Dickens’ A Christmas Carol was recently described, rather accurately, by C. Montgomery Burns, proprietor of the Springfield Nuclear Power Plant, as “the story of a fine businessman who’s hounded into acting nice by three socialist ghosts.”
How fitting then, that the onset of the 2009 holidays brings us Scroogenomics, by economist Joel Waldfogel.
Waldfogel’s topic is the wastefulness of Christmas gift-giving in corporate capitalist America.

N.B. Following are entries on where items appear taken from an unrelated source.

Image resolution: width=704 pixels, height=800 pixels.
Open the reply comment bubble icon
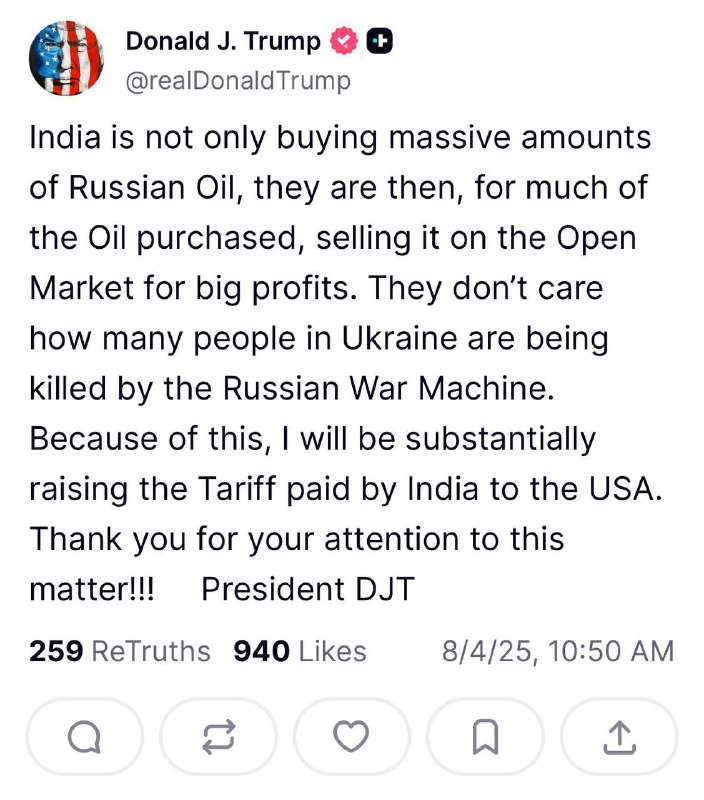84,736
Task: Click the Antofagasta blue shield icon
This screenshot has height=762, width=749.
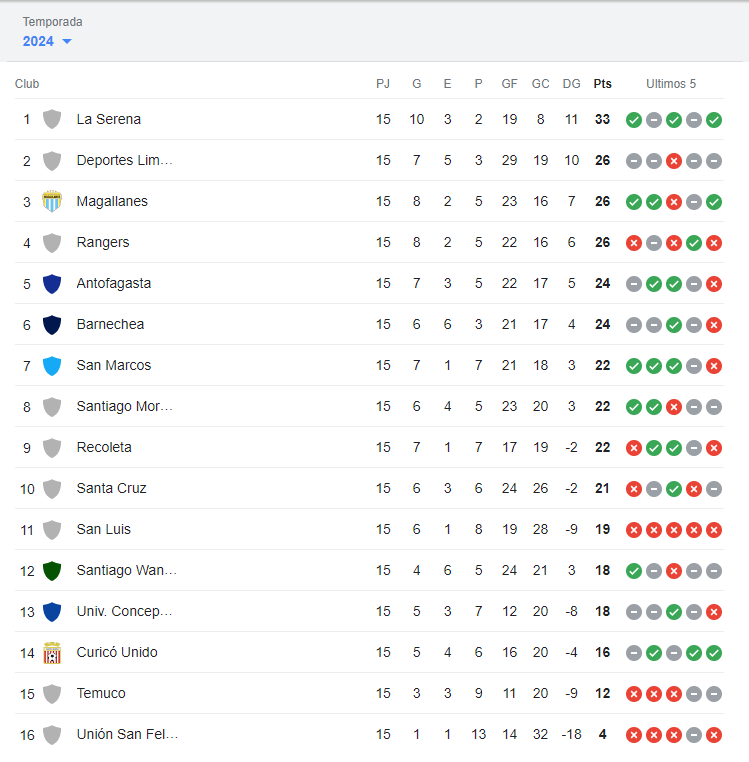Action: pos(52,283)
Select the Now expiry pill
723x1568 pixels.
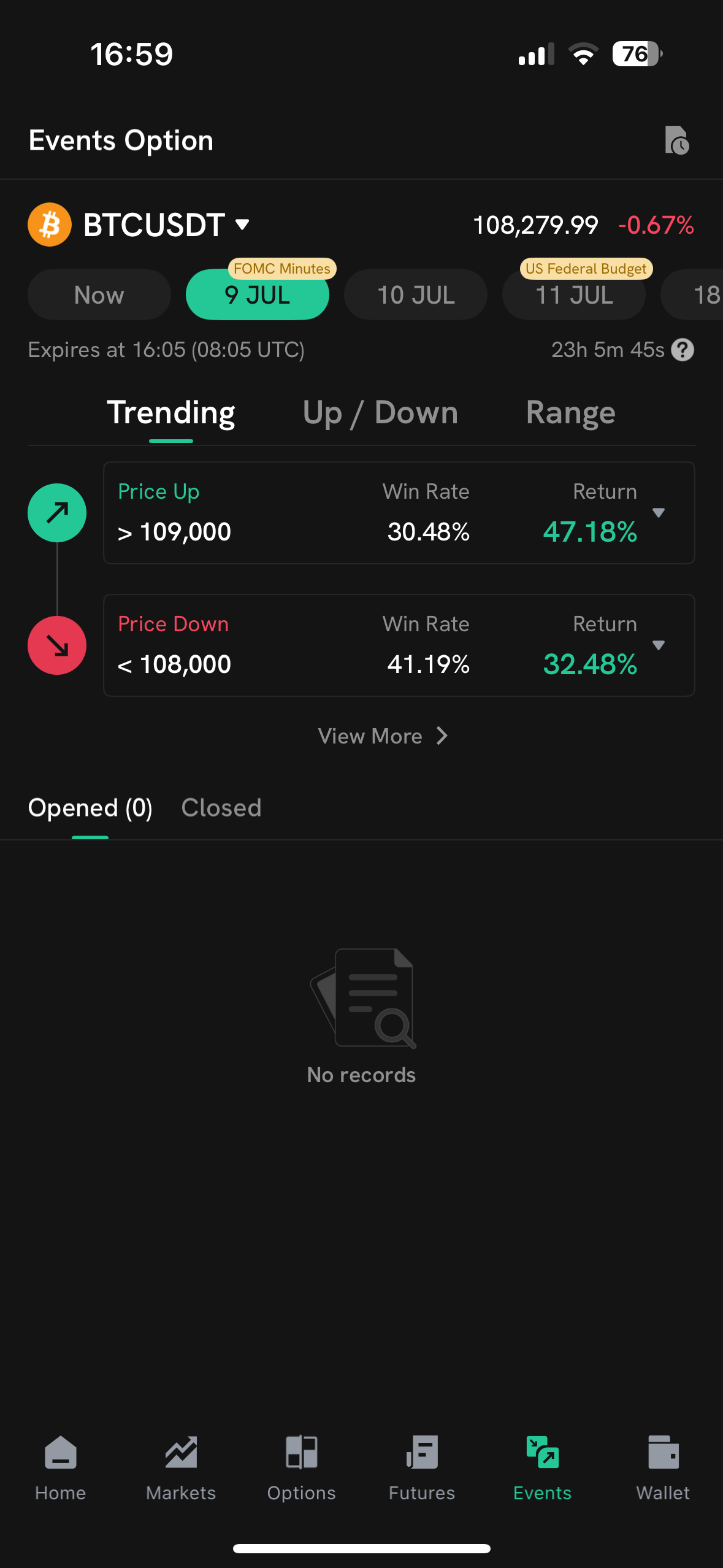99,294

In its summary of Scroogenomics, Business Week reports:
Waldfogel says holiday spending is “a massive institution for value destruction.” That’s economist-speak for the fact that so many gifts—billions of dollars’ worth, he contends—match up so poorly with what recipients want or would have bought for themselves. Now, in a new book, Scroogenomics (Princeton University), he puts an updated figure on the waste arising from holiday giving. “U.S. givers spent $66 billion in 2007,” he writes, but the value of recipients’ satisfaction is much lower. Quantified, the satisfaction gap represents “an annual deadweight loss of $12 billion.” That’s approaching what the federal government dissipates yearly, he says, citing the $17.2 billion in misspending estimated by Citizens Against Government Waste.

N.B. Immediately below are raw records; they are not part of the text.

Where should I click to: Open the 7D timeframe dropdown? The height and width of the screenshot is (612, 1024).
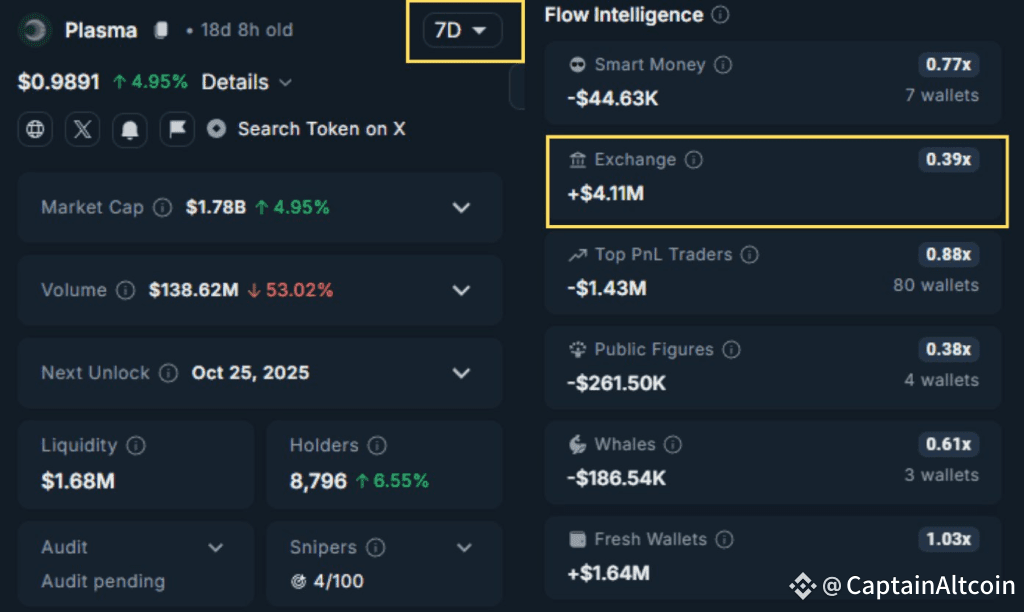(x=461, y=30)
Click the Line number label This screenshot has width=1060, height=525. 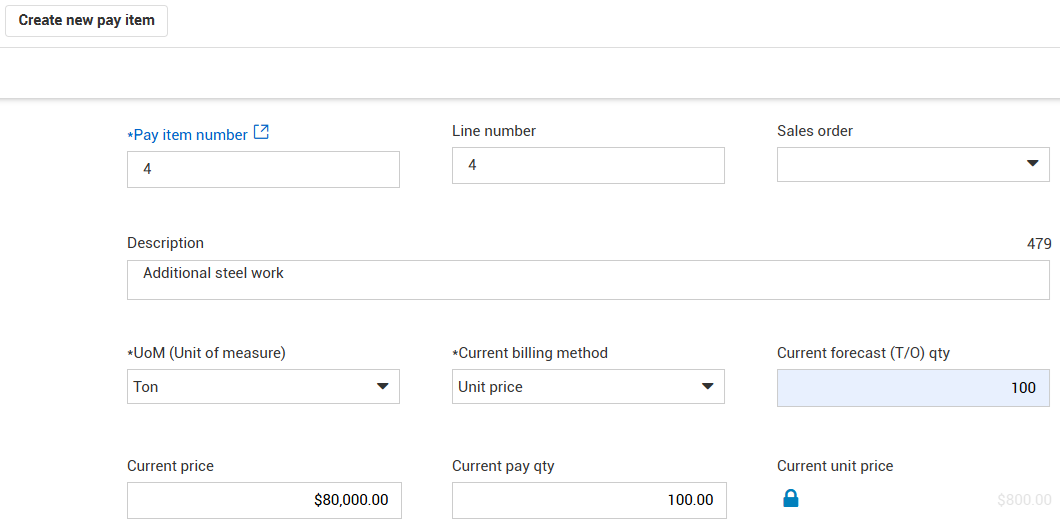point(494,131)
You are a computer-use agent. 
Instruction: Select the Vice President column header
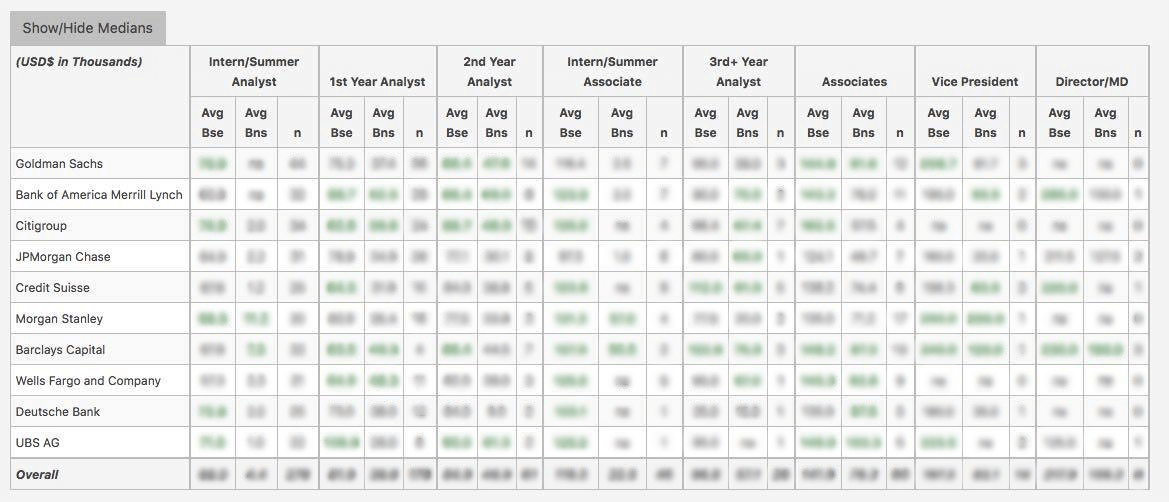pos(974,82)
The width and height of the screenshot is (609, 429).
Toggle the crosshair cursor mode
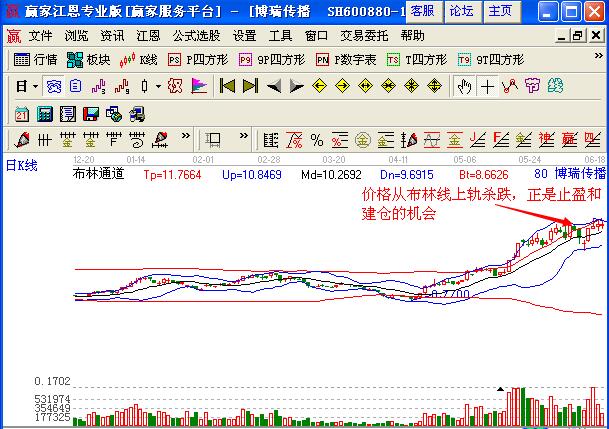(x=487, y=86)
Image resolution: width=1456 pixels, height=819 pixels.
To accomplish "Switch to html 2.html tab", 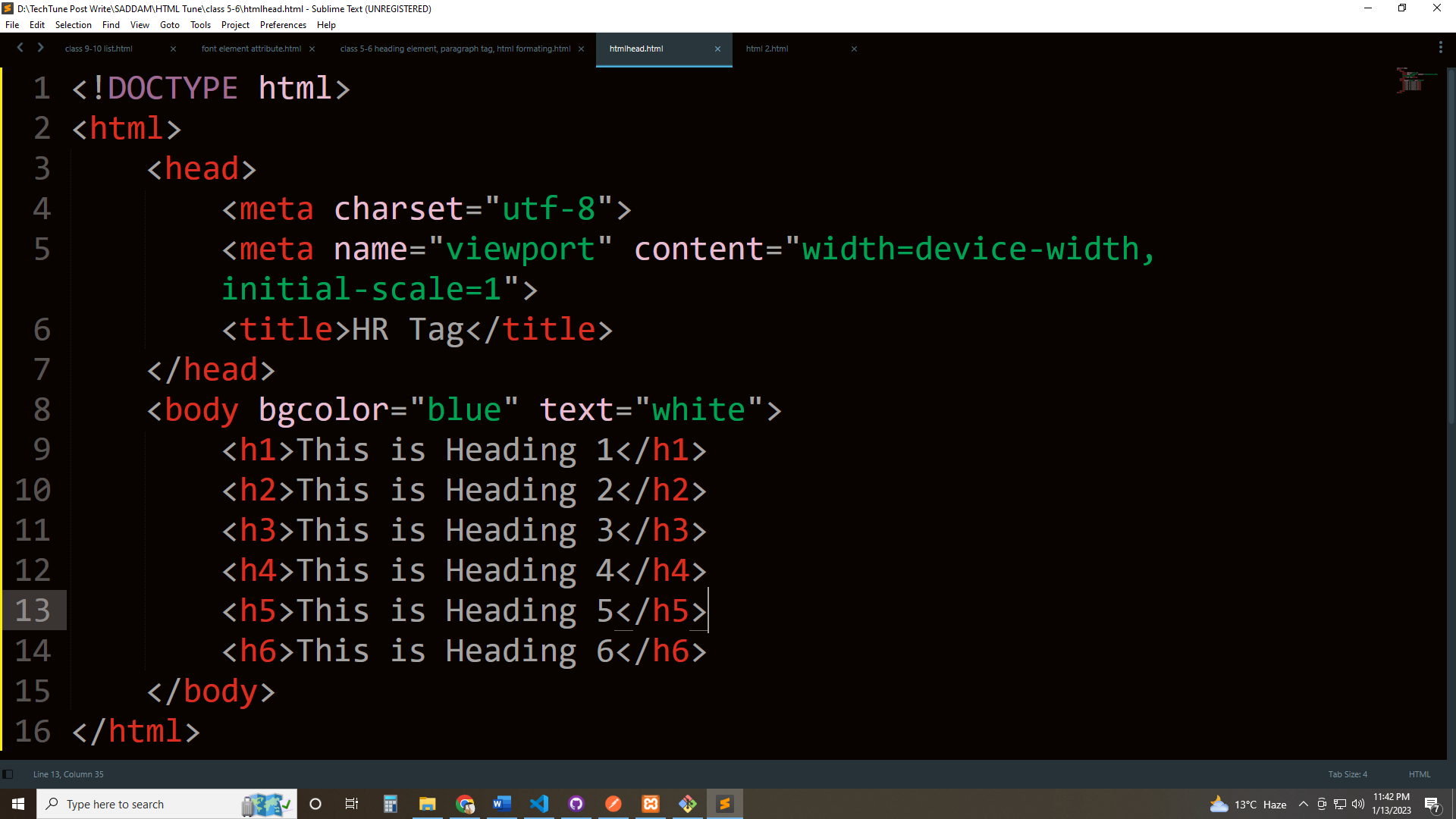I will (x=767, y=49).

“Value destruction,” of course, is exactly, precisely the true wonder of Christmas for our overclass of corporate shareholders. As recent events have once again shown, their socio-economic order generates an unending problem of over-accumulation of wealth at the top. In order to alleviate that systemic dilemma on investor-friendly terms, huge and increasing waste is absolutely required. No Christmas-as-usual would mean even worse Depression.

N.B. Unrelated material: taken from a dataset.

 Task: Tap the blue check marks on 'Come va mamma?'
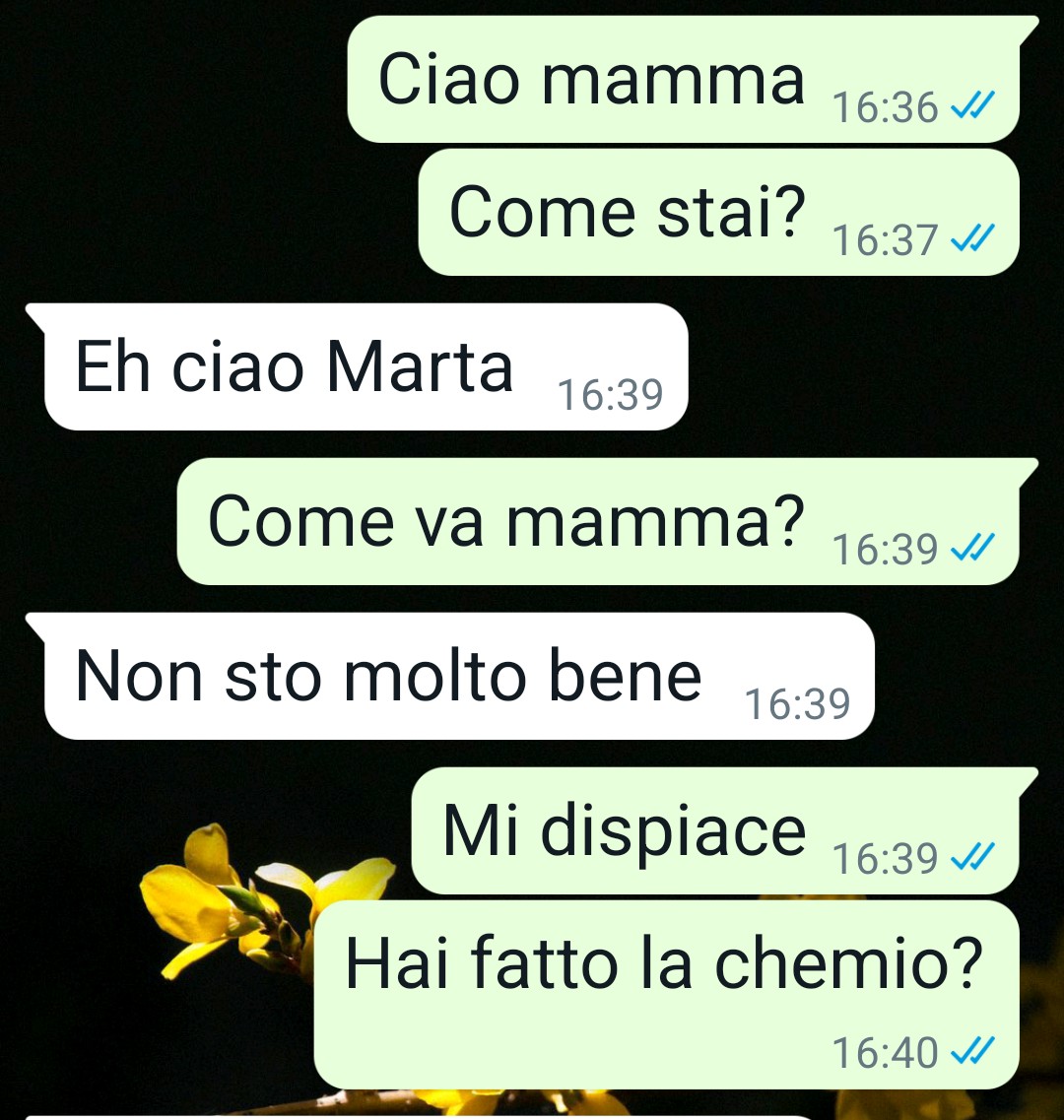[972, 549]
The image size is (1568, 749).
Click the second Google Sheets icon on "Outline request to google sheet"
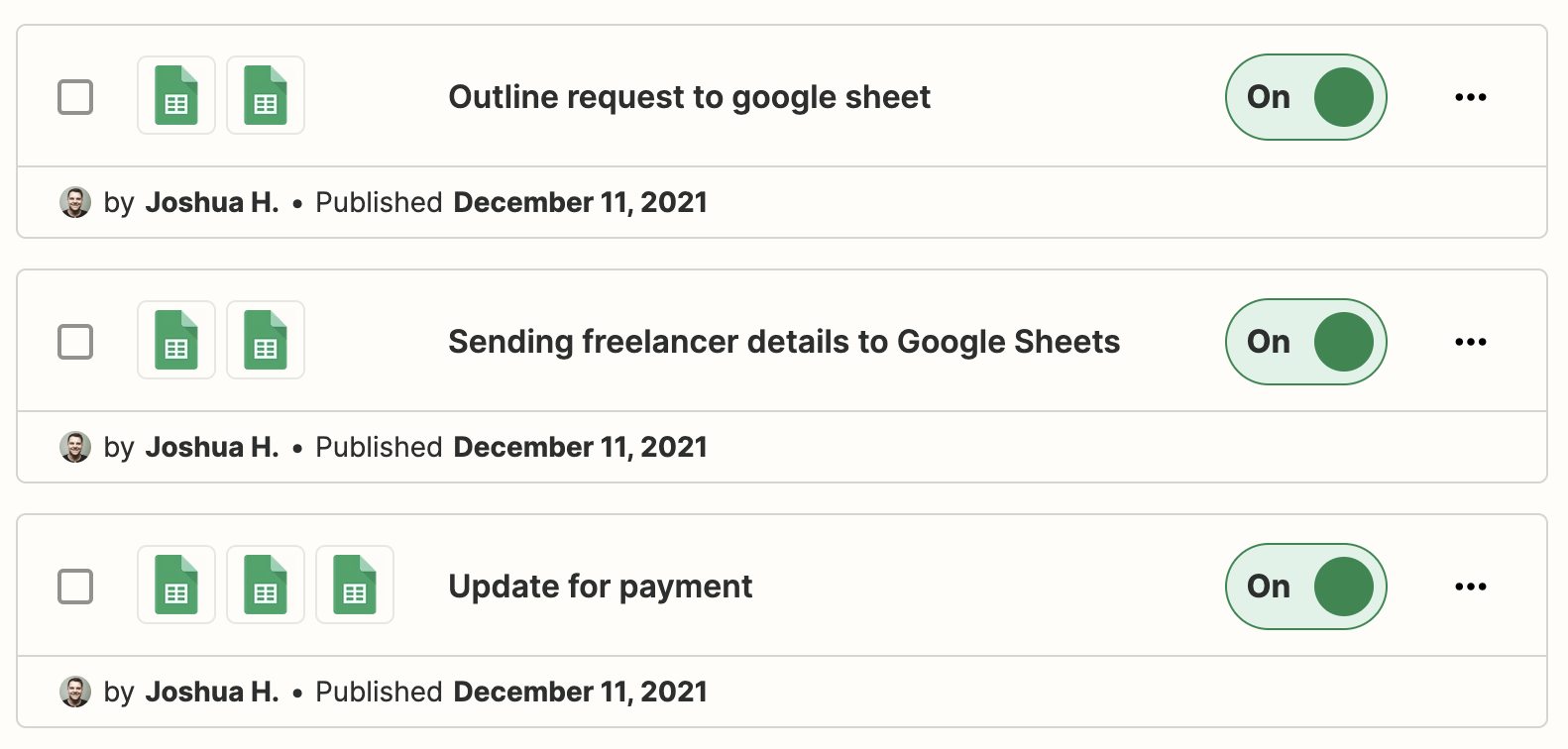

Wittfogel, meanwhile, is not against gift-giving, properly done. He merely points out that our annual Christmas waste-orgy is a mighty poor version of charity and love. We get flattered — mostly by corporate marketers but also by our own hopes, vulnerabilities, and lack of institutional awareness — into thinking all the geegaws and rubbish we circulate are somehow on target, somehow a workable substitute for making the world a better place, somehow a deep lesson learned and applied.
Among its many terrible ironies is the fact that Corporate Capitalist Christmas leaves us not even doing as well as the post-haunting Scrooge. He, you may recall, provided some true essentials, not Pet Rocks, to the Cratchits.